De todos modos no había nadie, salvo nosotros dos. La Sastrecilla se había marchado y nunca regresaría.
Su partida, tan súbita como fulminante, había sido una sorpresa total. Habíamos tenido que hurgar durante mucho tiempo en nuestras memorias debilitadas por el impacto para encontrar ciertos presagios, a menudo en su indumentaria, que insinuasen que estaba preparándose un golpe mortal.
Unos dos meses antes, Luo me había dicho que ella se había confeccionado un sujetador, de acuerdo con un dibujo que había encontrado en Madame Bovary. Yo le hice observar que aquélla era la primera lencería femenina en la montaña del Fénix del Cielo, digna de entrar en los anales locales.
– Su última obsesión es parecerse a una chica de la ciudad -me había dicho Luo-. Fíjate, ahora cuando habla imita nuestro acento.
Atribuimos la confección del sujetador a la inocente coquetería de una muchacha, pero no sé cómo pudimos olvidar las otras dos novedades de su guardarropa, ninguna de las cuales podían servirle en aquella montaña. Primero, había recuperado la chaqueta Mao azul, con tres botoncitos dorados en las mangas, que yo había llevado una sola vez, en nuestra visita al viejo molinero. La había retocado, acortado, y la había convertido en una chaqueta de mujer, que conservaba sin embargo cierto estilo masculino, con sus cuatro bolsillos y su pequeño cuello. Una obra encantadora pero que, por aquel entonces, sólo podía ser llevada por una mujer que viviera en la gran ciudad. Luego, le había pedido a su padre que.le comprara en la tienda de Yong Jing un par de zapatillas deportivas blancas, de un blanco inmaculado. Un color incapaz de resistir más de tres días el omnipresente barro de la montaña.
Recuerdo también el Año Nuevo occidental de aquella temporada. No era realmente una fiesta, sino un día de descanso nacional. Como de costumbre, Luo y yo habíamos ido a su casa. Estuve a punto de no reconocerla. Al entrar, creí estar viendo a una joven colegiala de la ciudad. Su larga trenza habitual, sujeta por una cinta roja, había sido sustituida por unos cabellos cortos, a ras de oreja, que le daban una belleza distinta, la de una adolescente moderna. Estaba terminando sus retoques a la chaqueta Mao. A Luo le alegró esa transformación que no esperaba. La ceguera de su gozo llegó al colmo durante la sesión de prueba de la deslumbrante obra que ella acababa de concluir: la chaqueta austera y masculina, su nuevo peinado, las zapatillas inmaculadas que sustituían a los modestos zuecos le conferían una extraña sensualidad, un aire elegante que anunciaba la muerte de la hermosa campesina algo torpe. Viéndola así transformada, Luo se zambulló en la felicidad de un artista al contemplar su obra concluida. Susurró a mi oído:
– Esos meses de lectura no han sido inútiles. El desenlace de esa transformación, de esa reeducación balzaquiana, resonaba ya inconscientemente en la frase de Luo, pero no nos puso en guardia. ¿Nos adormecía, acaso, la autosuficiencia? ¿Sobreestimábamos las virtudes del amor? ¿O, sencillamente, no habíamos captado lo esencial de las novelas que le habíamos leído?
Cierta mañana de febrero, la víspera de la enloquecida noche del auto de fe, Luo y yo, cada cual con un búfalo, labrábamos un campo de maíz recién convertido en arrozal. Hacia las diez, los gritos de los aldeanos interrumpieron nuestros trabajos y nos devolvieron a nuestra casa sobre pilotes, donde nos aguardaba el viejo sastre.
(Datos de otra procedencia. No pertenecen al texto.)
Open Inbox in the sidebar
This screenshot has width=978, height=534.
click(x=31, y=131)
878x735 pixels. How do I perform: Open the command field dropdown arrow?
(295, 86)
Su aparición, sin la máquina de coser, nos pareció ya de mal agüero, pero cuando estuvimos frente a él, su rostro, fruncido y surcado por nuevas arrugas, sus pómulos, que se habían vuelto salientes y duros, y sus enmarañados cabellos nos dieron miedo.
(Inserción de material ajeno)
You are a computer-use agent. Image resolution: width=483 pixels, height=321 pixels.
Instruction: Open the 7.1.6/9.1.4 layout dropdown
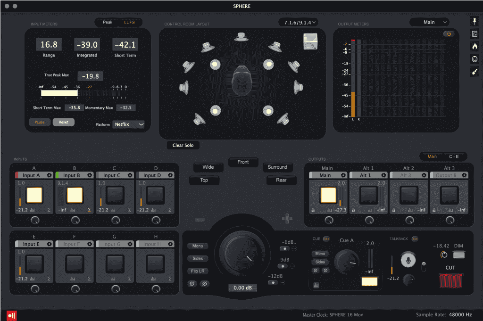click(297, 22)
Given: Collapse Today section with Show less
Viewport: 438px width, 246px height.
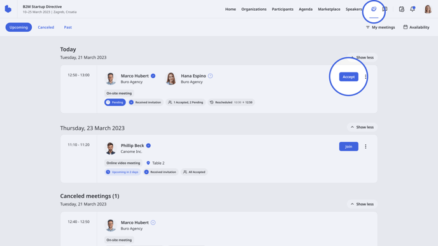Looking at the screenshot, I should pyautogui.click(x=362, y=57).
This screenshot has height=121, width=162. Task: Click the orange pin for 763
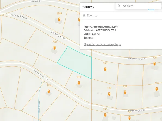[x=49, y=91]
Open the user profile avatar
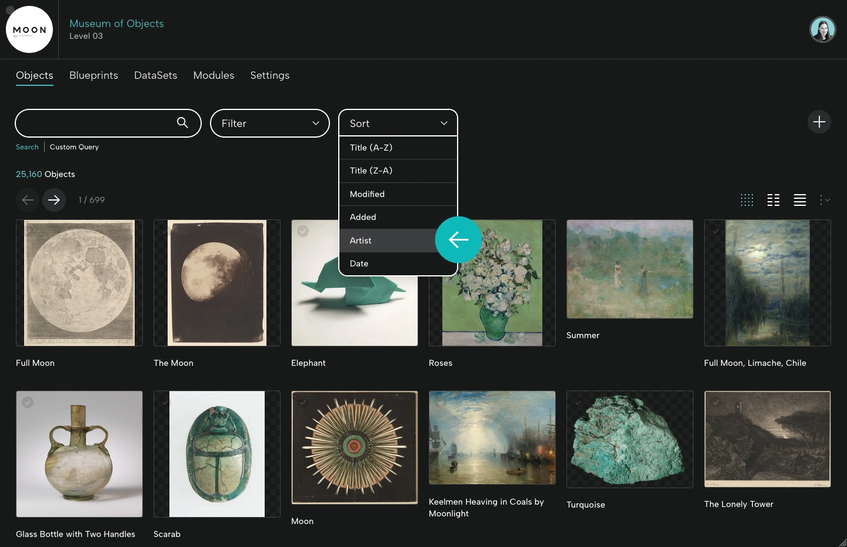The image size is (847, 547). (x=823, y=29)
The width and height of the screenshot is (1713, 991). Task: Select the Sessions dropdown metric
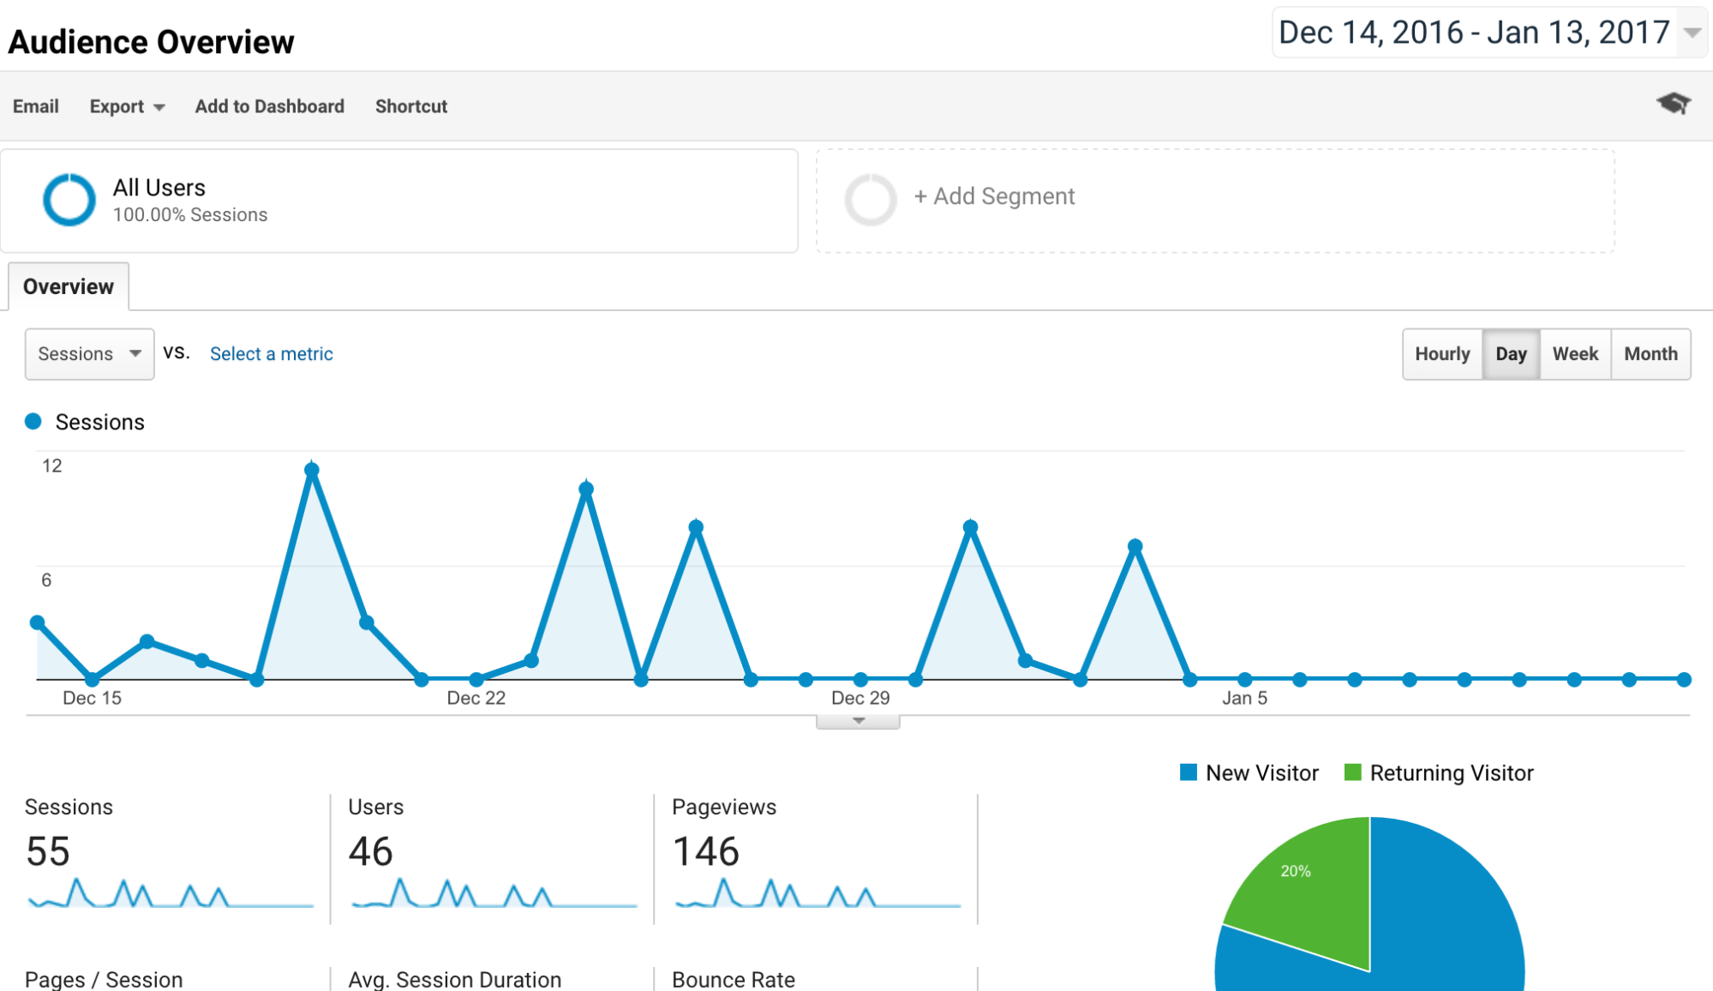[90, 352]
– Mi hija se ha marchado esta mañana, al amanecer -nos dijo.
– ¿Se ha marchado? -le preguntó Luo-. No comprendo.
– Tampoco yo, pero eso es lo que ha hecho.
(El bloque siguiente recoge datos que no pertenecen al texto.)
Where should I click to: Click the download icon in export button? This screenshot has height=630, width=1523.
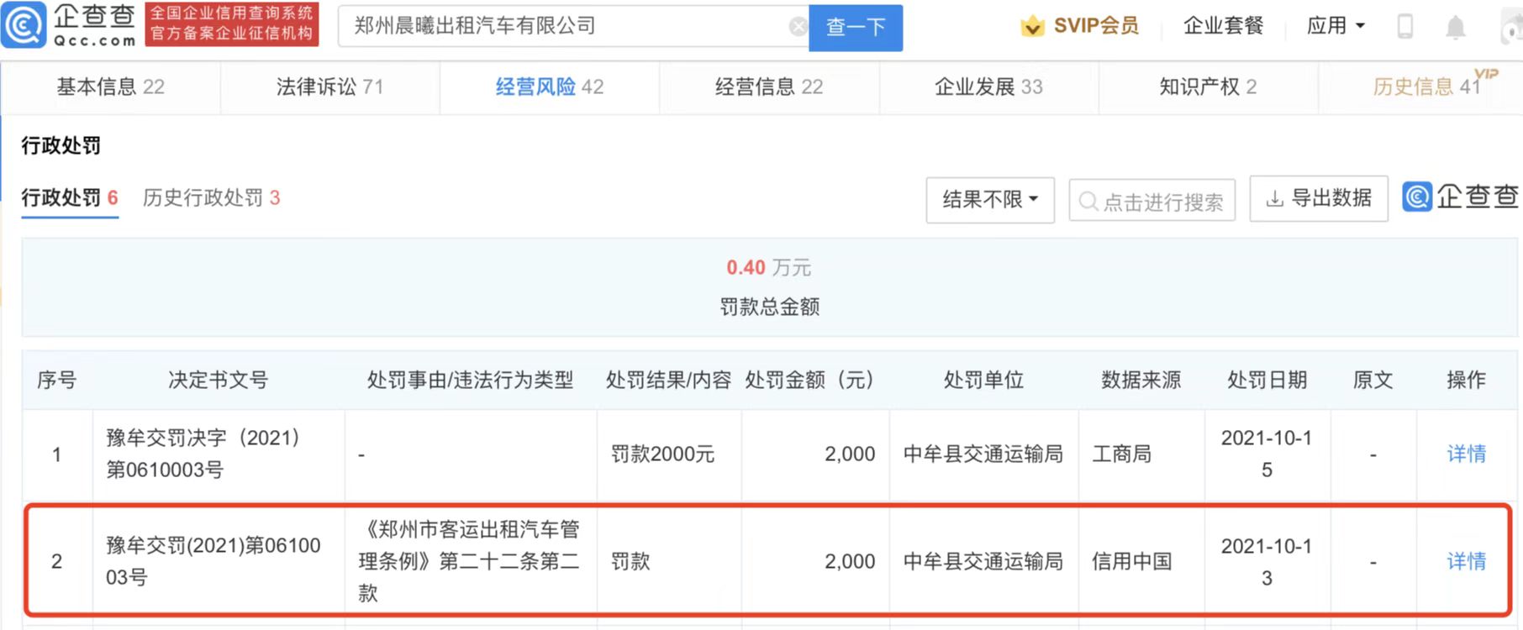pyautogui.click(x=1274, y=199)
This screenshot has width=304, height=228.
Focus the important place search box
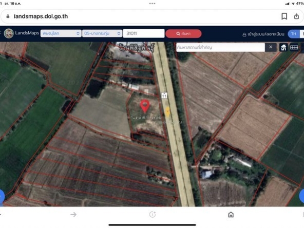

A su entender, su hija había obtenido en secreto del comité director de la comuna todos los papeles y certificados necesarios para emprender un largo viaje. Sólo la víspera le había anunciado su intención de cambiar de vida, para ir a probar suerte en una gran ciudad.
– Le pregunté si vosotros dos estabais al corriente -prosiguió-. Me dijo que no y que os escribiría en cuanto se hubiera instalado en alguna parte.